* [Exercise details]
Restate the data that follows exactly as it stands, beginning with the first line and ending with the line that contains "The height and width of the screenshot is (660, 775).".

* [Data records]
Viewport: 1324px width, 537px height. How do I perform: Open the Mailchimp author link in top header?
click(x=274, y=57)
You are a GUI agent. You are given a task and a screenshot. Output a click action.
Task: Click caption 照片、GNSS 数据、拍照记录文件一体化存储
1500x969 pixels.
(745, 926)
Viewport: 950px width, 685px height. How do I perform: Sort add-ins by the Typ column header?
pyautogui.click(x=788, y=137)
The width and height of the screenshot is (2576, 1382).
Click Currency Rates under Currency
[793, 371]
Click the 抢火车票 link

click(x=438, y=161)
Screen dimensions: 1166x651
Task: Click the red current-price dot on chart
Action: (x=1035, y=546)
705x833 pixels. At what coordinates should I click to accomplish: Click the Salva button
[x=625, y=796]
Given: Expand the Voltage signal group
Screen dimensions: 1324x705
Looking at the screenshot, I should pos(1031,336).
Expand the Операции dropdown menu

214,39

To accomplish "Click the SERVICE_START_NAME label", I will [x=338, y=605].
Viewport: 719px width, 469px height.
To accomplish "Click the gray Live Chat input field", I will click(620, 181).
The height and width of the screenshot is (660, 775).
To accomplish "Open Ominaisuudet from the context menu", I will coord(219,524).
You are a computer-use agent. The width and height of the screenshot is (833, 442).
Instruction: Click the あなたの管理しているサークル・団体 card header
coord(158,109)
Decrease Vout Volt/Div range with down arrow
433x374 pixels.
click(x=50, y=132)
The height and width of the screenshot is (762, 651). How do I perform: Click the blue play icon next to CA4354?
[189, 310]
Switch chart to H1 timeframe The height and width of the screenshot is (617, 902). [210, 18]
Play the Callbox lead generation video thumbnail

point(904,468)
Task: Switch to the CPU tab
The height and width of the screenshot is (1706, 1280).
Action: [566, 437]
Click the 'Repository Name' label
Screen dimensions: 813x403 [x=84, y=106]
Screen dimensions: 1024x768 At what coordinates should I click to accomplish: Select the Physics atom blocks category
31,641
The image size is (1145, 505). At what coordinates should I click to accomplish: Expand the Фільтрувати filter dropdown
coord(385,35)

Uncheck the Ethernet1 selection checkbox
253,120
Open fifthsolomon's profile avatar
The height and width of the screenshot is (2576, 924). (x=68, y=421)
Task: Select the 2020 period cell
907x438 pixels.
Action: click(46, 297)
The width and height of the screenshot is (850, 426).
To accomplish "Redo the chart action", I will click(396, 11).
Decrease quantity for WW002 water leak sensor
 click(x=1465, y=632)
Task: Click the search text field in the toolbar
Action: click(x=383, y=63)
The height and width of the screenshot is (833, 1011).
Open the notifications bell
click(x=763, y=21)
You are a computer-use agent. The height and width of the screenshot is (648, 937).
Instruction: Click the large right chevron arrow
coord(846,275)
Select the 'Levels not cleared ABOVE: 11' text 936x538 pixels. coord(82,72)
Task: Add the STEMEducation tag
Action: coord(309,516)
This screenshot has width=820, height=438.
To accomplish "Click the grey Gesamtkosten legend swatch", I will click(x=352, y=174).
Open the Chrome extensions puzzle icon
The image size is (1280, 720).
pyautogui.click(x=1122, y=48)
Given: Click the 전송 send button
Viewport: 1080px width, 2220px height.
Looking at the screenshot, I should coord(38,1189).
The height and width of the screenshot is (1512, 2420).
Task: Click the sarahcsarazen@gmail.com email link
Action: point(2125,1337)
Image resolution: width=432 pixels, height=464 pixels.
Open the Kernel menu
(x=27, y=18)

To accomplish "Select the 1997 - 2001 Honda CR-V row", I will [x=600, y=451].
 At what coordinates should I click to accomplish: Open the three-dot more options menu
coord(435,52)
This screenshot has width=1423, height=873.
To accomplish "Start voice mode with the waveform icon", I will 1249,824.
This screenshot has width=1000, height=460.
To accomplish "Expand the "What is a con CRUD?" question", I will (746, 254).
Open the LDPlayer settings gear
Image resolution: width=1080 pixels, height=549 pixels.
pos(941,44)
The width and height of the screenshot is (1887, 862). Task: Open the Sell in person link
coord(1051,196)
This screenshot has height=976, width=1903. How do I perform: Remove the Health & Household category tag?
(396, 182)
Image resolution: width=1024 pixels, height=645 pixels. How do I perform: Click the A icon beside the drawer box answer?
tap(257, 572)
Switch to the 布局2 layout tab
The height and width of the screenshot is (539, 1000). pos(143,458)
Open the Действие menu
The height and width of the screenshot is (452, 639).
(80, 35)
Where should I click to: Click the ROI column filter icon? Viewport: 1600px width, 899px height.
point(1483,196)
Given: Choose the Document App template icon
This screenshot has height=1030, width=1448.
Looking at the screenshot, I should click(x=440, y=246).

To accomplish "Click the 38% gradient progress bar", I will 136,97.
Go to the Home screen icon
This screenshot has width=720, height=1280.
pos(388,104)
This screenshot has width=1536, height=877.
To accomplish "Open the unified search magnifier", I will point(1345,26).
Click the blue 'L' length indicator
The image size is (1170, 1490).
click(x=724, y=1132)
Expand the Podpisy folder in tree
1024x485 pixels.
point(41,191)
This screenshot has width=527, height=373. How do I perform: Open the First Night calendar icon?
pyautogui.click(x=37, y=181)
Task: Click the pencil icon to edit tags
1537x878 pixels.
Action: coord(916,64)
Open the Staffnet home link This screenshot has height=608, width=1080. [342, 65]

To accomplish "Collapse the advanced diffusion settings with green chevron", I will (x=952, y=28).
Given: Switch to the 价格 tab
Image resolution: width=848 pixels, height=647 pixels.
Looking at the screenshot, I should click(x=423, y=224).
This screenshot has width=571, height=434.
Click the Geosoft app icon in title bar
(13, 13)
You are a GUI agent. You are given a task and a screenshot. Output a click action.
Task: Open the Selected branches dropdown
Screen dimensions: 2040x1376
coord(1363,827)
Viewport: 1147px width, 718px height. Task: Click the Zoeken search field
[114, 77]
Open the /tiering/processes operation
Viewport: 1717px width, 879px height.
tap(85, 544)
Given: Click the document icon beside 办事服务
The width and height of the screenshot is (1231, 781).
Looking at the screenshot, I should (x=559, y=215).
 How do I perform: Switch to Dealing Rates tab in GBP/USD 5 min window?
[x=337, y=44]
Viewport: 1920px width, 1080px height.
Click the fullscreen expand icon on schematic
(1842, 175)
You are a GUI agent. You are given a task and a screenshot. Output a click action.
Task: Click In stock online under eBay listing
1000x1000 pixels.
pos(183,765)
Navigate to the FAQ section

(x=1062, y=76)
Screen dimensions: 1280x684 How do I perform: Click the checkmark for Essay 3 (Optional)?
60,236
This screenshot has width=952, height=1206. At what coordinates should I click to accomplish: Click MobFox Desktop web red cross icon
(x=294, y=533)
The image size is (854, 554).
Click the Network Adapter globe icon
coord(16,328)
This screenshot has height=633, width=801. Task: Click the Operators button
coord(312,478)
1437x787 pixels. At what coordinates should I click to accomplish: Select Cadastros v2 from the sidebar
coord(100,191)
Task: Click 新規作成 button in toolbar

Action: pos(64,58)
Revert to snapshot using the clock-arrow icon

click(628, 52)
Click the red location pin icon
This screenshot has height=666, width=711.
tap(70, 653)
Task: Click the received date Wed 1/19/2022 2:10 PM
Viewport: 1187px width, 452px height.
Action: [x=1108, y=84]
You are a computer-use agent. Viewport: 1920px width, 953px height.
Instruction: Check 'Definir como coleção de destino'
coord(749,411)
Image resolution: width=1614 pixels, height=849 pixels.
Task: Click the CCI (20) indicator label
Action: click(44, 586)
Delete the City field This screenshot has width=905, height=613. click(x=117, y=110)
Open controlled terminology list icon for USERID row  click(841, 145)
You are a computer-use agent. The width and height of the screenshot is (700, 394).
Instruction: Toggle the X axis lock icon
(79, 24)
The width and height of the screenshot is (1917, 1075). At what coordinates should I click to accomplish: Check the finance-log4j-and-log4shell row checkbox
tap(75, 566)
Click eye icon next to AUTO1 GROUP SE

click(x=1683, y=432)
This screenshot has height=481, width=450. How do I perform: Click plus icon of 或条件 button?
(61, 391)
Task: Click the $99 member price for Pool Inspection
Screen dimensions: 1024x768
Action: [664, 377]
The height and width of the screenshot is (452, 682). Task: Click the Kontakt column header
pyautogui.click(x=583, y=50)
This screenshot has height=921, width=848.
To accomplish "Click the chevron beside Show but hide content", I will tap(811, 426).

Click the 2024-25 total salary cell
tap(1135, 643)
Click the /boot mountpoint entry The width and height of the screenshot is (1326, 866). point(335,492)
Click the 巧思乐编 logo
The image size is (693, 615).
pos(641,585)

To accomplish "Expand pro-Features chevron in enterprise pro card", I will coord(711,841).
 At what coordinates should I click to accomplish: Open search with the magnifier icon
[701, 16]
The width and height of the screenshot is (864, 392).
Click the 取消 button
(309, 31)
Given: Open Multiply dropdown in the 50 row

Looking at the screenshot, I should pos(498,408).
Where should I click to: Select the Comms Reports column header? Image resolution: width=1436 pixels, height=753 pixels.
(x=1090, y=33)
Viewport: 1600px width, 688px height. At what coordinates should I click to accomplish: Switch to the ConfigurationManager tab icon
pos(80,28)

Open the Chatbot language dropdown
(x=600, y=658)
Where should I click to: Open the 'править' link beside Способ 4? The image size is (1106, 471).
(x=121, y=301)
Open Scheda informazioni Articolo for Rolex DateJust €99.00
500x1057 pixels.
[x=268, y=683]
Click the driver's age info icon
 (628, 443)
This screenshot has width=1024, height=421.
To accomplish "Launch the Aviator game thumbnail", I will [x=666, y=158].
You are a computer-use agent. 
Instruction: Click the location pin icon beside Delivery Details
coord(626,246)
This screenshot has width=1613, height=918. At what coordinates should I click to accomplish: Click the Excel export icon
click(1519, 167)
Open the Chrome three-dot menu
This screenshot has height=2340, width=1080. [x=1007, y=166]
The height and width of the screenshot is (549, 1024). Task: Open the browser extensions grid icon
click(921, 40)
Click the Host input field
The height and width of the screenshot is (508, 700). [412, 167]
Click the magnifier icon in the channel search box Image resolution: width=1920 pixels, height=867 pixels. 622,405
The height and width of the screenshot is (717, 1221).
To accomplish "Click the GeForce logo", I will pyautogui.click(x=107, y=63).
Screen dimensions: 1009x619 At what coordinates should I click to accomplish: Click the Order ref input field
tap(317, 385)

* [Exercise answer]
Viewport: 1324px width, 537px height. How do I perform: Open the Mailchimp author link in top header?
click(x=274, y=57)
You are a GUI agent. You are given a task and a screenshot. Output a click action.
Task: Click caption 照片、GNSS 数据、拍照记录文件一体化存储
1500x969 pixels.
(745, 926)
Viewport: 950px width, 685px height. How do I perform: Sort add-ins by the Typ column header?
pyautogui.click(x=788, y=137)
The width and height of the screenshot is (2576, 1382).
Click Currency Rates under Currency
[793, 371]
Click the 抢火车票 link

click(x=438, y=161)
Screen dimensions: 1166x651
Task: Click the red current-price dot on chart
Action: (x=1035, y=546)
705x833 pixels. At what coordinates should I click to accomplish: Click the Salva button
[x=625, y=796]
Given: Expand the Voltage signal group
Screen dimensions: 1324x705
Looking at the screenshot, I should pos(1031,336).
Expand the Операции dropdown menu

214,39

To accomplish "Click the SERVICE_START_NAME label", I will [x=338, y=605].
Viewport: 719px width, 469px height.
To accomplish "Click the gray Live Chat input field", I will click(620, 181).
The height and width of the screenshot is (660, 775).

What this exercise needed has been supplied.